Early during the COVID-19 pandemic, non-human primate (NHP) infection models emerged as highly useful tools for preclinical screening of antiviral drugs. However, it is uncertain whether NHP models can be used to precisely inform optimal dosing in humans. We previously established and validated mathematical models which were fit to SARS-CoV-2 viral loads from human clinical trials. These models identified that plasma drug concentrations required to inhibit viral replication by 50% in humans ( in vivo EC50) differ substantially from in vitro EC50 estimates in cell culture systems. Here we apply models to sequential viral load data from SARS-CoV-2 infected rhesus macaques (RM) that were untreated or treated with nirmatrelvir/ritonavir, molnupiravir, or both drugs. We identify that equivalent plasma drug concentrations correspond to greater antiviral potency in lungs compared to nasal passages for nirmatrelvir and molnupiravir. Average nirmatrelvir antiviral efficacy in RM (30% in nasal passages and 46% in lungs) was estimated to be less than in humans (82%) due to shorter plasma drug half-life.

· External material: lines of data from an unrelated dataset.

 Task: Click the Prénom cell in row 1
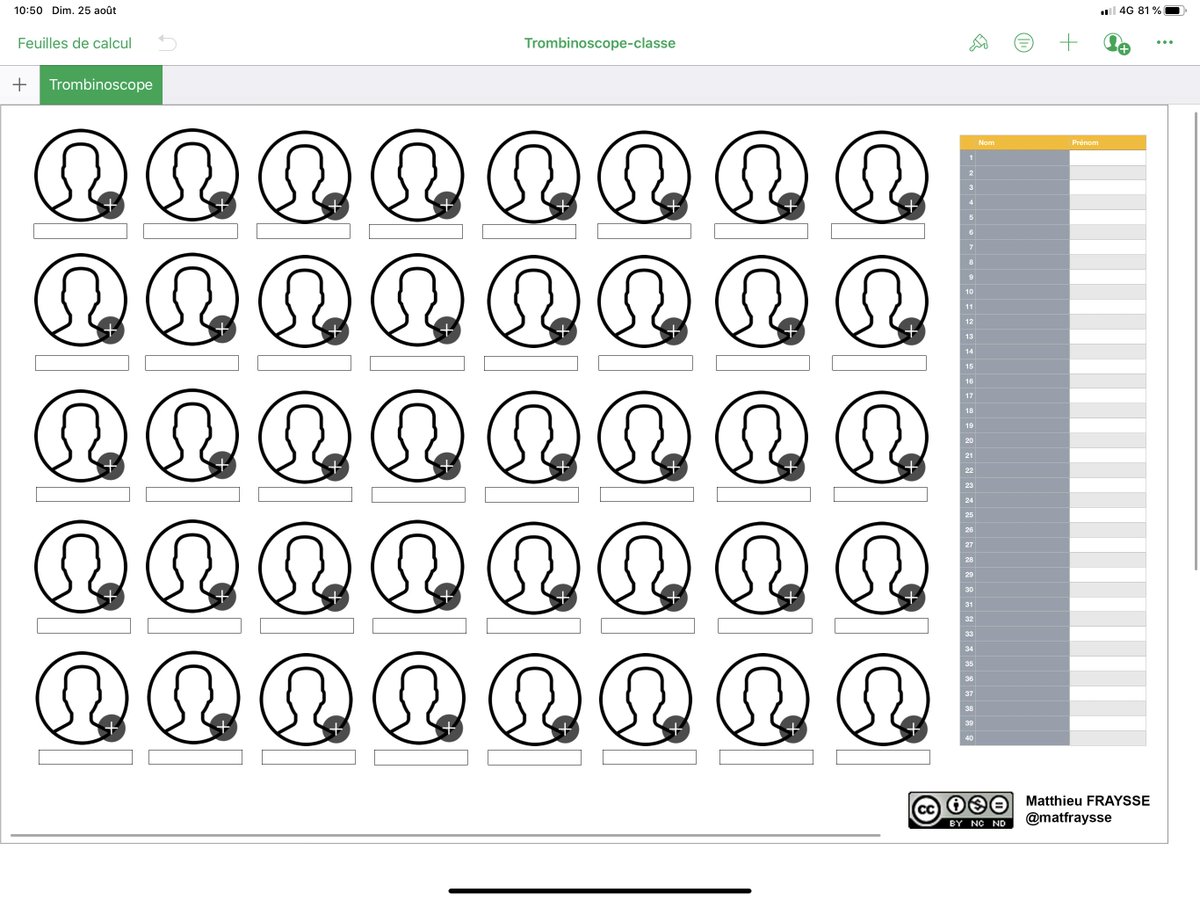click(x=1109, y=157)
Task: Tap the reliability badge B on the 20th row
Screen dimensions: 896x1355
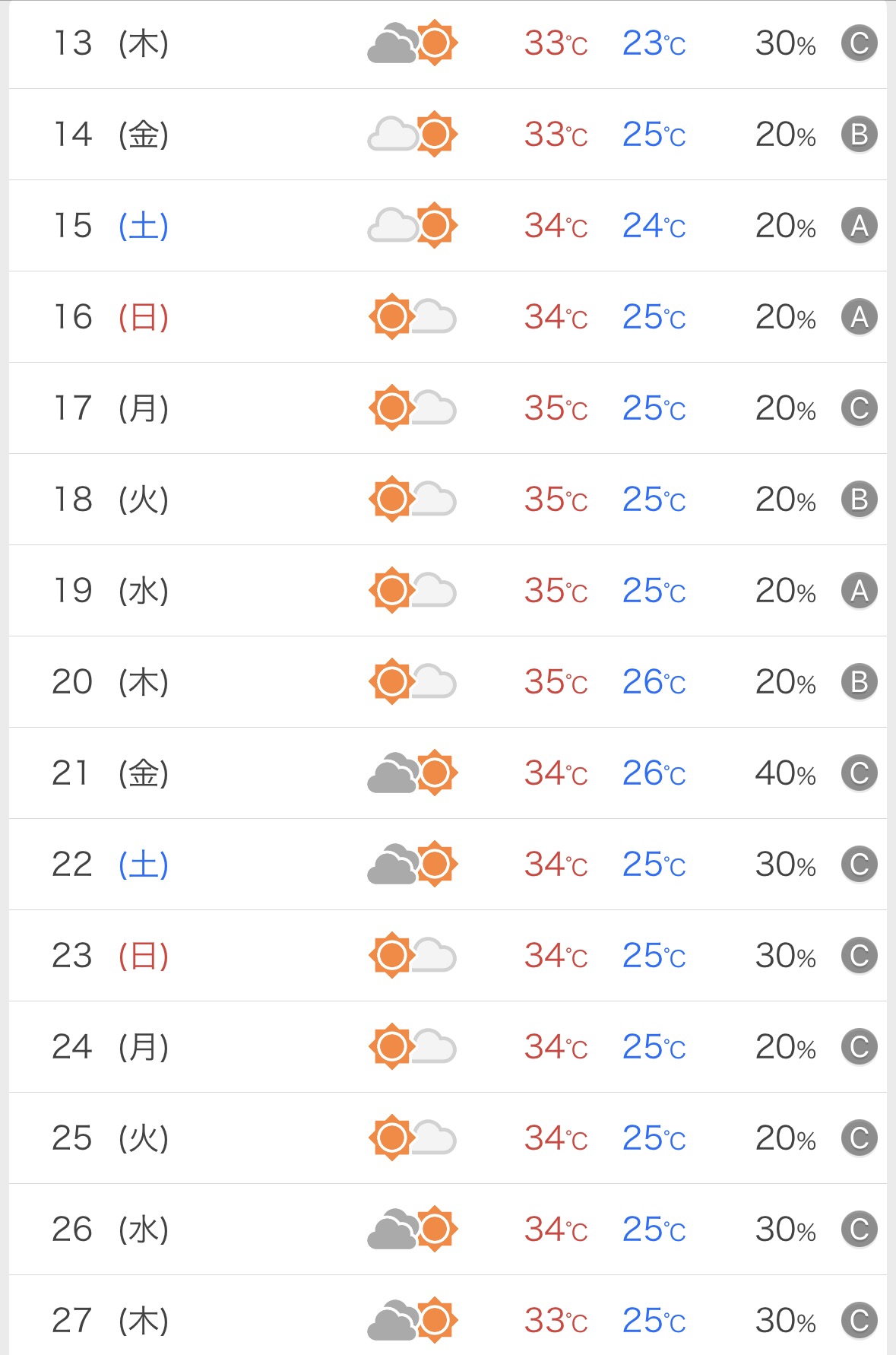Action: [x=860, y=682]
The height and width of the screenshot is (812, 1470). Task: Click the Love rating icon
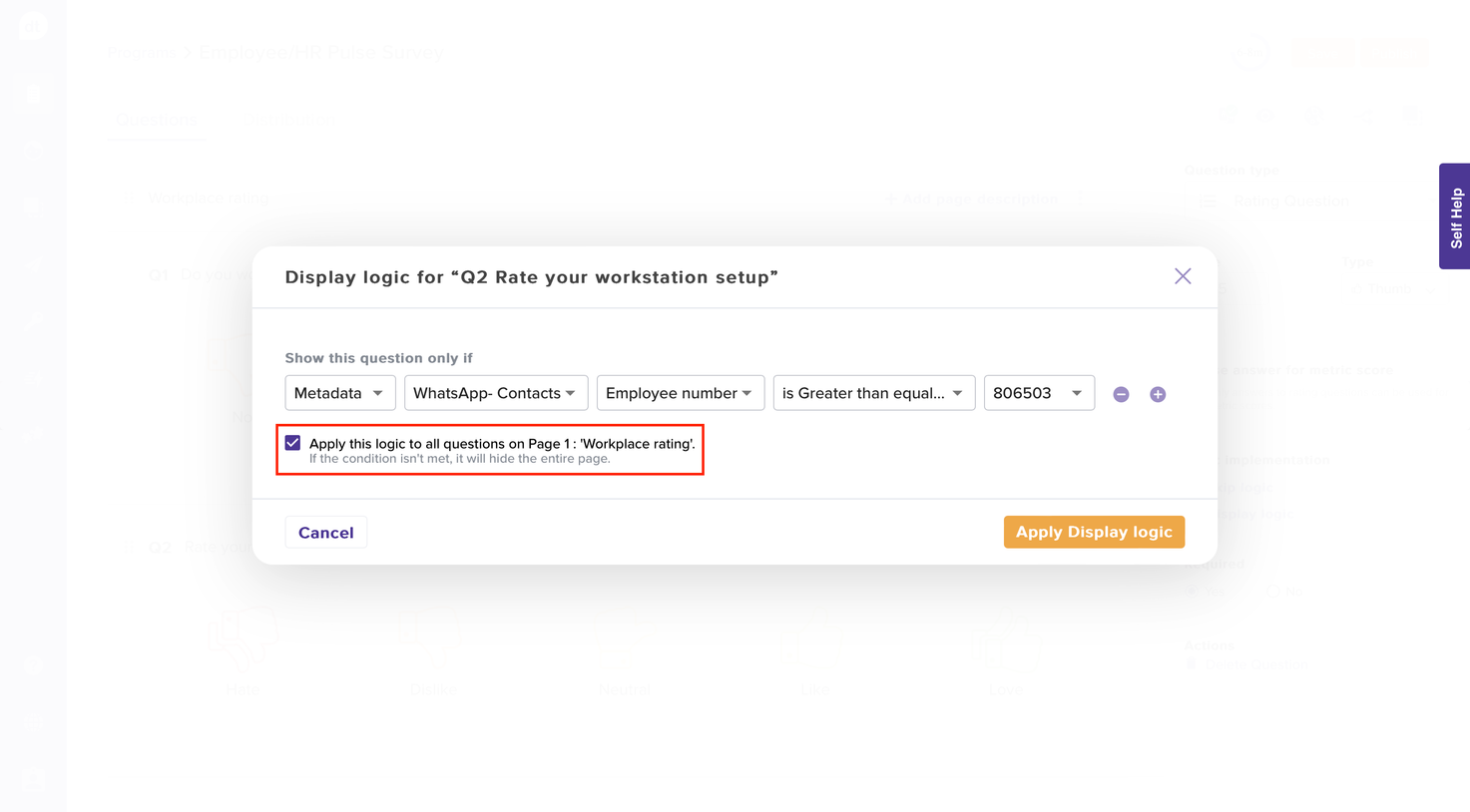pos(1004,639)
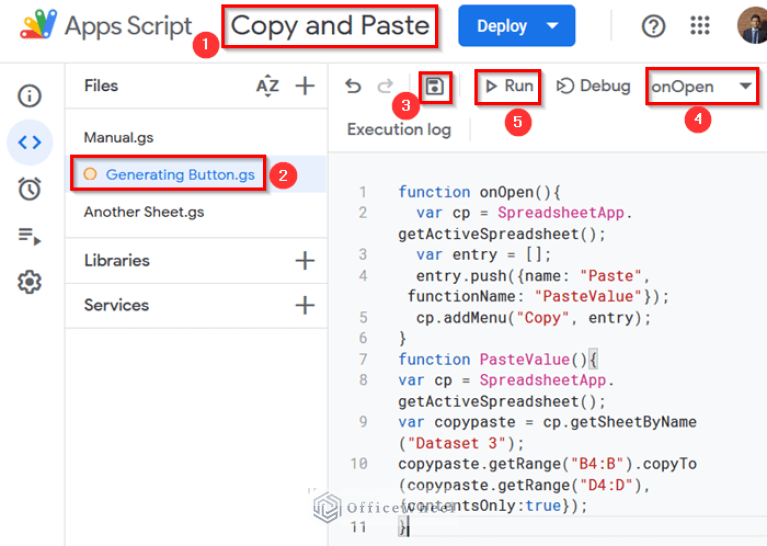Image resolution: width=767 pixels, height=546 pixels.
Task: Click the Debug button
Action: click(x=594, y=87)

Molnupiravir efficacy in RM (95% in nasal and 99% in lungs) is estimated to be similar to efficacy in humans against omicron variants. Our model estimates that 10-fold higher plasma nirmatelvir concentrations are needed in humans versus RM to achieve 50% reduction in viral replication, whereas 20-fold lower plasma molnupiravir concentrations are needed. Our results suggest that dose optimization in humans based on modeling of NHP viral loads is limited by drug-specific differences in pharmacokinetic, pharmacodynamic and virologic profiles, and that data from human phase 1 and 2 trials is better suited for this task.